What this task involves » The entries that follow should be repeated exactly, with no pictures kept.

*** Opening of Dataset excerpts ***

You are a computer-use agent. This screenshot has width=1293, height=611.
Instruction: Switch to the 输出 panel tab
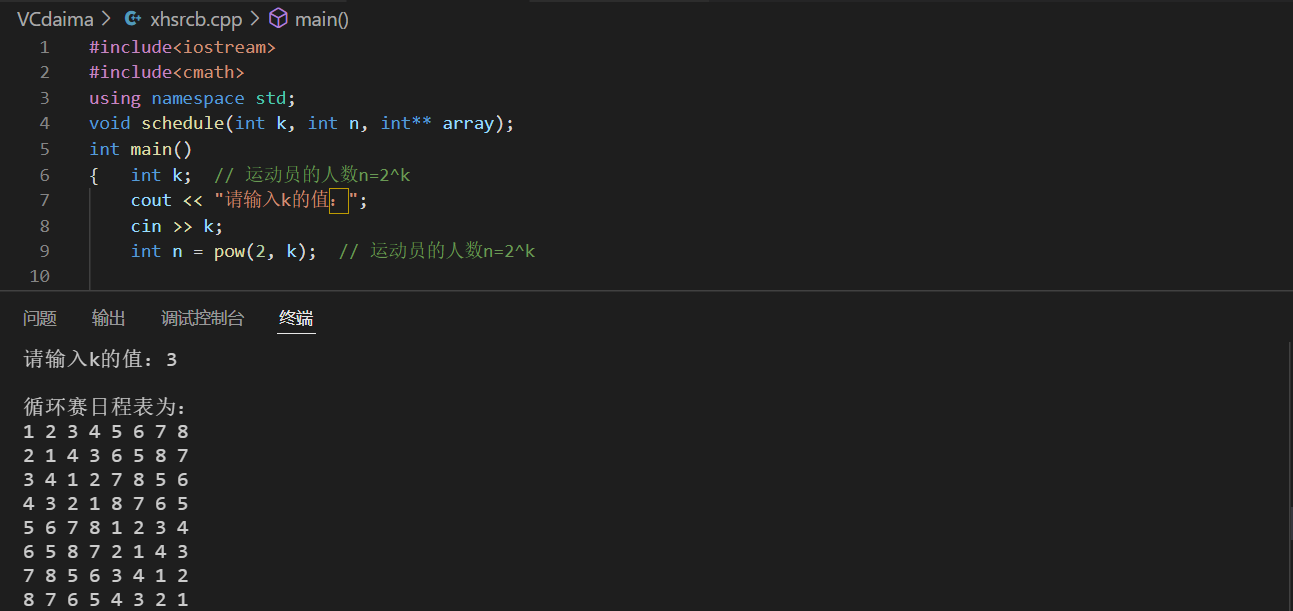tap(108, 318)
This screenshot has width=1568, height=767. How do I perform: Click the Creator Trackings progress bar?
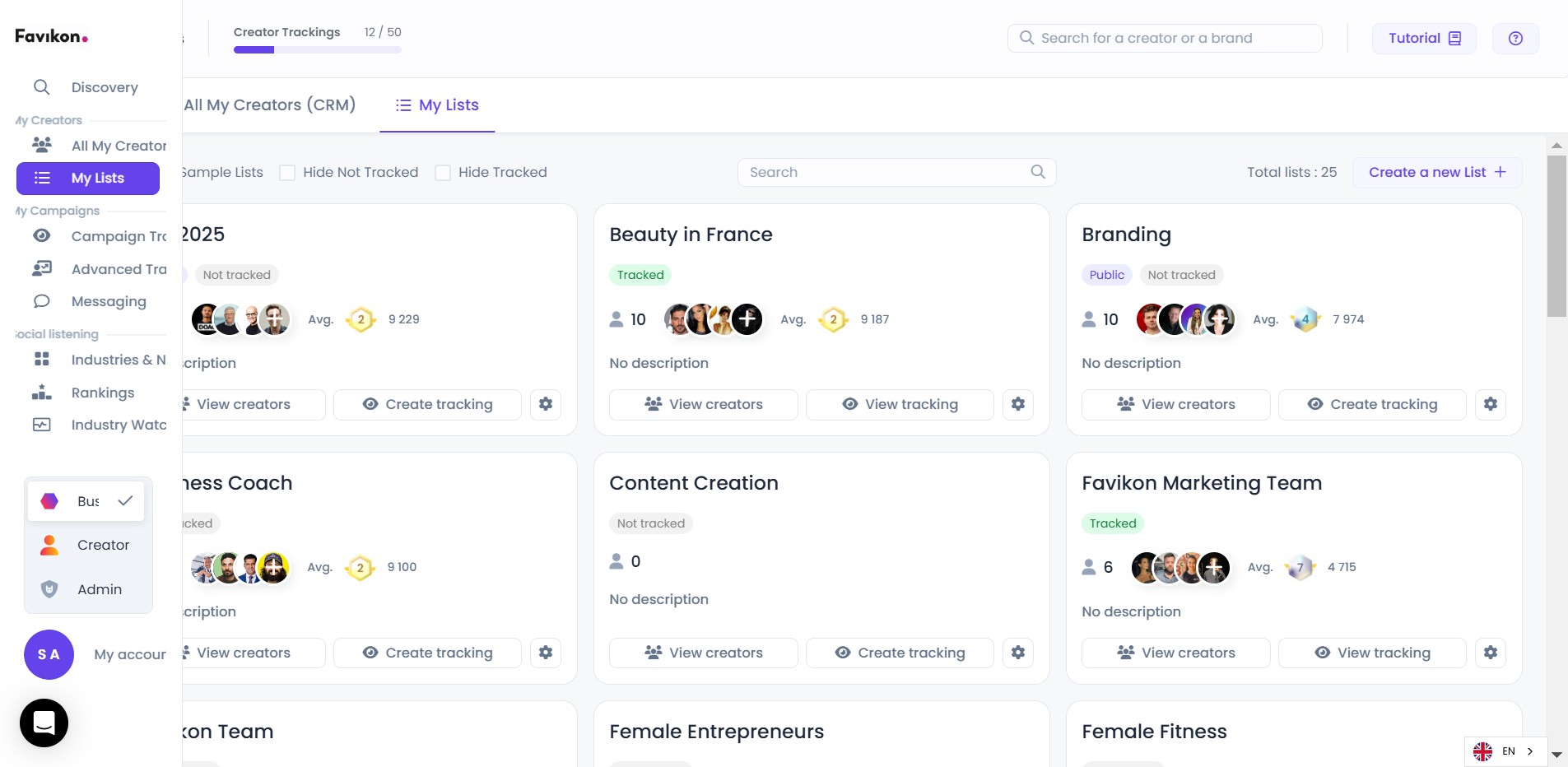click(317, 50)
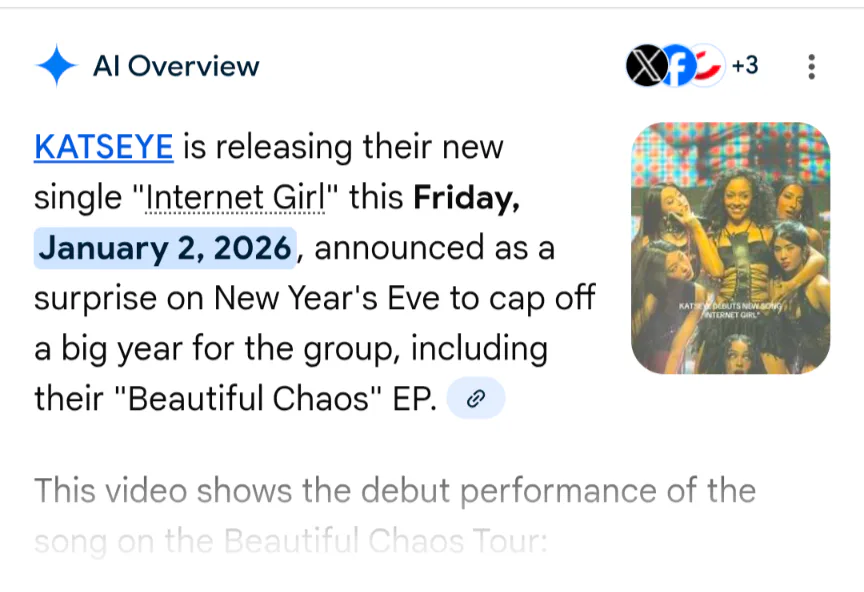864x592 pixels.
Task: Open the KATSEYE hyperlink
Action: [x=103, y=147]
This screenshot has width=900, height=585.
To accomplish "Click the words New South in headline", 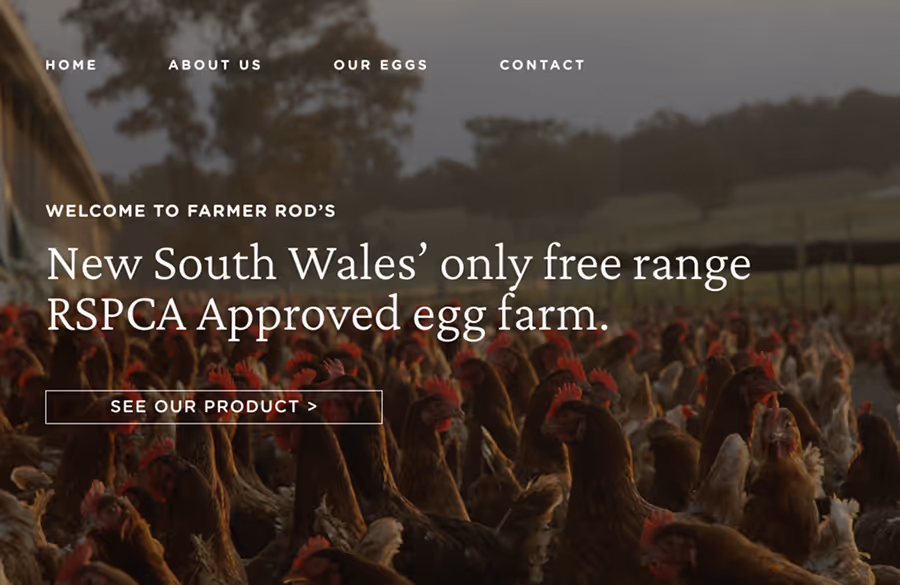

*** Close of Dataset excerpts ***

Result of this exercise »
You are a computer-use agent. This screenshot has width=1293, height=611.
Instruction: Switch to the 输出 panel tab
tap(108, 318)
This screenshot has width=1568, height=767. How do I perform: Click the Creator Trackings progress bar?
click(317, 50)
864x592 pixels.
Task: Open the KATSEYE hyperlink
Action: [x=103, y=147]
This screenshot has width=900, height=585.
To accomplish "Click the words New South in headline", 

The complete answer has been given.